The board of directors of Nuvama Wealth Management has set Friday, December 26, as the record date for determining the eligibility of shareholders for the proposed stock split.
Earlier in November, Nuvama Wealth Management’s board approved a stock split in the ratio of 1:5. This means each fully paid-up equity share will be divided into five shares, with the face value adjusting from ₹10 to ₹2. The company currently has a total of 385.69 crore fully paid-up equity shares.
This marks Nuvama Wealth Management’s first-ever stock split and represents a significant corporate milestone for the company. While the stock split does not affect the company’s business or fundamentals, it will influence the stock’s valuation metrics and trading patterns.

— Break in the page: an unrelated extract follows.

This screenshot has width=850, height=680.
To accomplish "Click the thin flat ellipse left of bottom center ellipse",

A stock split is a corporate measure in which a company increases the number of its shares by dividing existing ones into smaller units. While this step raises the total share count and reduces the price per share, it does not affect the company’s overall market capitalisation. The move typically aims to make shares more affordable and attractive to a larger pool of investors.
The record date is key in deciding which shareholders are eligible for the split. Since Indian markets follow the T+1 settlement cycle, buying shares on the record date alone will not make an investor eligible. For instance, if December 26 is the record date, the purchase must be completed by December 24—markets are closed on December 25 for Christmas—to qualify.

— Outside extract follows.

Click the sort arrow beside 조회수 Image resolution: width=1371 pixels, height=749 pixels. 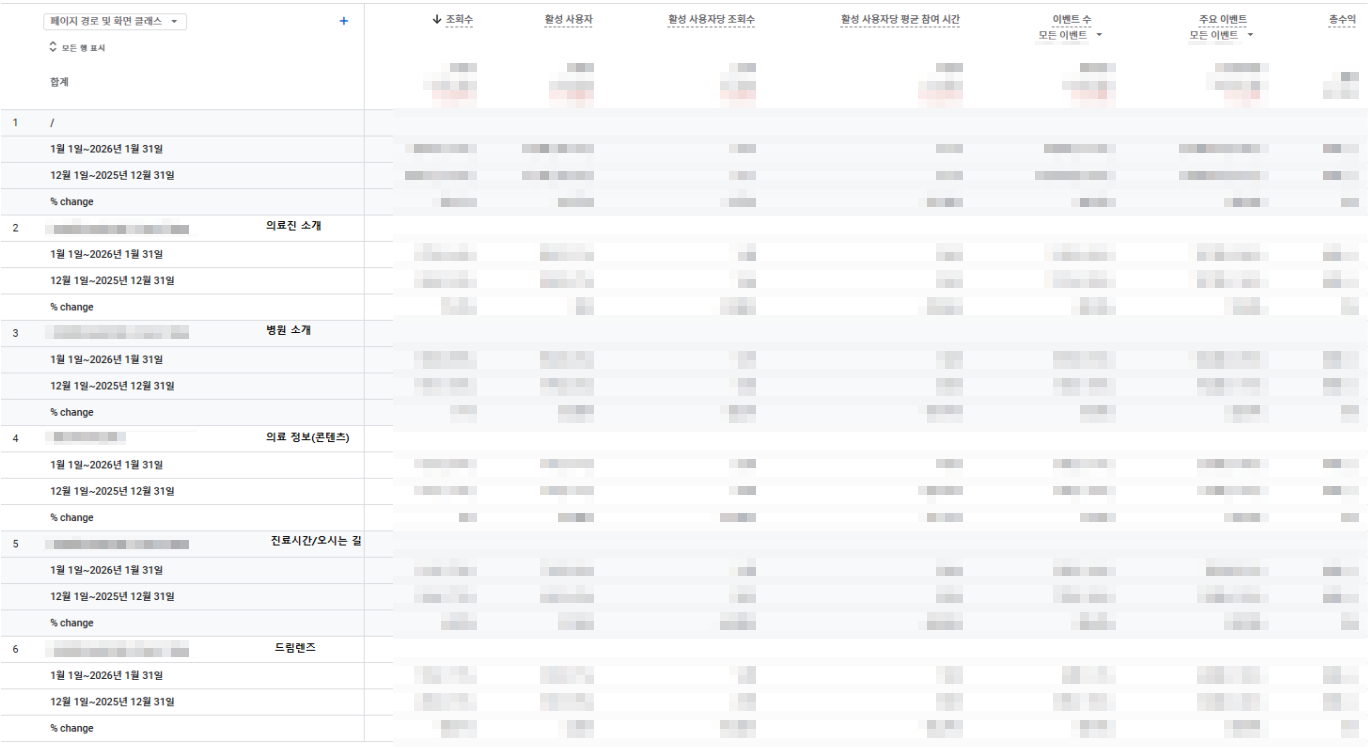437,20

Nuvama Wealth Management share price trend
The company’s shares remained under pressure this month, falling 5.20% so far, as investors appeared to book profits following a strong rally over the last two months, which had led to a cumulative gain of nearly 19%.
The stock fluctuated widely in 2025 amid heightened volatility in the broader market, resulting in a mild surge of 2.27% so far. While this year’s performance remained muted, the stock closed 2024 with a sharp gain of 93%.